**ACTIVITY:** From the records below, copy the lines that include "computer".

################

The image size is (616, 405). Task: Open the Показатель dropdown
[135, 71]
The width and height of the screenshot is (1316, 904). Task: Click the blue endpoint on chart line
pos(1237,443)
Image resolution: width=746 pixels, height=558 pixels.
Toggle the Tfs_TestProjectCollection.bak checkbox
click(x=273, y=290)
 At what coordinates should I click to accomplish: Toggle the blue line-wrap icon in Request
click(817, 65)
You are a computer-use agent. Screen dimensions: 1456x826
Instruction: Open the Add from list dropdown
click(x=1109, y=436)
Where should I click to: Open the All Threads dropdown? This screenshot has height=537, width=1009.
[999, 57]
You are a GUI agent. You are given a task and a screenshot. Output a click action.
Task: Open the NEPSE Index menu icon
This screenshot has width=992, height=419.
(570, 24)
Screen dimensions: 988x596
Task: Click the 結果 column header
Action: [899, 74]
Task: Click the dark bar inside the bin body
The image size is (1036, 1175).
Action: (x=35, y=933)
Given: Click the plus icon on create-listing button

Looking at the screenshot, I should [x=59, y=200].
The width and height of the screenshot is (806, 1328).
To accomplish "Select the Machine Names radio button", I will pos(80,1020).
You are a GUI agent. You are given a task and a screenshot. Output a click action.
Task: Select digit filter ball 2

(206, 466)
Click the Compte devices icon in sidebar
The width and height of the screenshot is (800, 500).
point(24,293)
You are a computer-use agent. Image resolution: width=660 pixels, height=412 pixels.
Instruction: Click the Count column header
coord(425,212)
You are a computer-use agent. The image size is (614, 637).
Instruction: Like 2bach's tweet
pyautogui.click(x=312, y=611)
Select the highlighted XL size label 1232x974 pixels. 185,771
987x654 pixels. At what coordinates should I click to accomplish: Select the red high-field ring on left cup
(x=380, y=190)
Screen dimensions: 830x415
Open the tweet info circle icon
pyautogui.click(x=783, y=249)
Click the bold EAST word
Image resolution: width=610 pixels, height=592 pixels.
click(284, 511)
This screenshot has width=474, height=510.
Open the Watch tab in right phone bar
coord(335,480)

################

**RESULT FOR THIS TASK:**
You are a computer-use agent. Screen dimensions: 1456x826
You are a computer-use agent. Image resolution: width=660 pixels, height=412 pixels.
You are a computer-use agent. The image size is (614, 637).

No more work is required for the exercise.